### TASK INSTRUCTIONS
In the records below, find each line containing the word "computer" and copy it.

### DATASET CONTENT
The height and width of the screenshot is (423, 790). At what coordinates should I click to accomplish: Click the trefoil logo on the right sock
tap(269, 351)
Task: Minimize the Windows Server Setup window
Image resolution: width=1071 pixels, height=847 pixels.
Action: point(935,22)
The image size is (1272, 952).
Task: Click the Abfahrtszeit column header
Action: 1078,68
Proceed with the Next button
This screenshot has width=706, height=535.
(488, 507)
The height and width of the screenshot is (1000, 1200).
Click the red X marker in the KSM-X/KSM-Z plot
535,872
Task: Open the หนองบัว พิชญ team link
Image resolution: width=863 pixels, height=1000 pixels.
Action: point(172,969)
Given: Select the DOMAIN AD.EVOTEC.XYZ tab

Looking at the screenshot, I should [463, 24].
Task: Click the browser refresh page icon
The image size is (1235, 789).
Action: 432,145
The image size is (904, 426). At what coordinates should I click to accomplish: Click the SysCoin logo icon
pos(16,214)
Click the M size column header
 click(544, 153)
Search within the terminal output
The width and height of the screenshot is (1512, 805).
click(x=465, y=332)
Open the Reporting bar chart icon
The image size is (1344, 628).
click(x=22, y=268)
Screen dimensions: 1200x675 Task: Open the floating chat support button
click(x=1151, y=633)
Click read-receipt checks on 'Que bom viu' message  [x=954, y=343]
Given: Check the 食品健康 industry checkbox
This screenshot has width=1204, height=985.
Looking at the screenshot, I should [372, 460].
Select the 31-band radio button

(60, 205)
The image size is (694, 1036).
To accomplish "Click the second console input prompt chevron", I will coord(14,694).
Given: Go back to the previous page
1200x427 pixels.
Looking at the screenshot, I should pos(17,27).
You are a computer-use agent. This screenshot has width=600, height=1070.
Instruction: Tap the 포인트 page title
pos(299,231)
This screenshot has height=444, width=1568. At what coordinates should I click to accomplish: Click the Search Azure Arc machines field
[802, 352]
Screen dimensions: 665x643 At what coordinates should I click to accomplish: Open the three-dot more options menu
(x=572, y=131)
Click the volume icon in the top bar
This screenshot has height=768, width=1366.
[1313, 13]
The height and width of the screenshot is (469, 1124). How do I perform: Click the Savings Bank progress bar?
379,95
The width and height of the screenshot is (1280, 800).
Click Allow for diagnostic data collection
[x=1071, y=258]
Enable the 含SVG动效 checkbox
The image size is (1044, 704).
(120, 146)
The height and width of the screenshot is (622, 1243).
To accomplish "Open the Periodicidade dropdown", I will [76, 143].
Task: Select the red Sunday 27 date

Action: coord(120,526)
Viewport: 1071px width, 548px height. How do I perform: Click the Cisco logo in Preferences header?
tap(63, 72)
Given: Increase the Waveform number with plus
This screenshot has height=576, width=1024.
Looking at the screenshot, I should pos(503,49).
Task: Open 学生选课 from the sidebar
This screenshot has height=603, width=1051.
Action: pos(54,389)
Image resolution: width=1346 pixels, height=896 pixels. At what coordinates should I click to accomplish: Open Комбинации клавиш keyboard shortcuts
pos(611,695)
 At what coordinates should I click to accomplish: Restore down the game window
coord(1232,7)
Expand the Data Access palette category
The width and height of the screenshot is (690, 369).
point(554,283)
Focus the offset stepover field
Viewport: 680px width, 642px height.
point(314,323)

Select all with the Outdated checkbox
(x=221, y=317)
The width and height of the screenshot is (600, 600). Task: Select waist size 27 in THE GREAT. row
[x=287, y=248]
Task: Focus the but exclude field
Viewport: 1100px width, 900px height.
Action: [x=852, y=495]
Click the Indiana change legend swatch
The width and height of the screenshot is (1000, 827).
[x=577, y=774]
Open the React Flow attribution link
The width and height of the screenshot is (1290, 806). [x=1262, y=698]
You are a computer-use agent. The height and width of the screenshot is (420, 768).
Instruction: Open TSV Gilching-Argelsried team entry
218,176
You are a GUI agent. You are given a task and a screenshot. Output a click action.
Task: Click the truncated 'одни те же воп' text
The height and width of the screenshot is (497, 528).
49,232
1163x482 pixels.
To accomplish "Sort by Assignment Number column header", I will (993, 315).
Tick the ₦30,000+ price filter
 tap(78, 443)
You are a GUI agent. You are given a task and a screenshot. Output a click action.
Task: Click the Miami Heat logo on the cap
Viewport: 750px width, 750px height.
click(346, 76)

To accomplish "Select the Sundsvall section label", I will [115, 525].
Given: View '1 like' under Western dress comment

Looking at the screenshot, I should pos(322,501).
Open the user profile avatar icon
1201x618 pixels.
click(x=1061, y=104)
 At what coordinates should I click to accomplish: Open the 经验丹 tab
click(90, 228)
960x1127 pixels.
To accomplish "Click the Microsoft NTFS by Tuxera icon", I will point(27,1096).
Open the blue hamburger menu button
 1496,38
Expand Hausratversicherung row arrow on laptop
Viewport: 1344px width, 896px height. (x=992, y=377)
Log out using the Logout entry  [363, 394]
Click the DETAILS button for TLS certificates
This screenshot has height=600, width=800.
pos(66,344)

### FINISHED EXERCISE
You are a computer-use agent. This screenshot has width=600, height=1070.
You are a computer-use agent. The height and width of the screenshot is (420, 768).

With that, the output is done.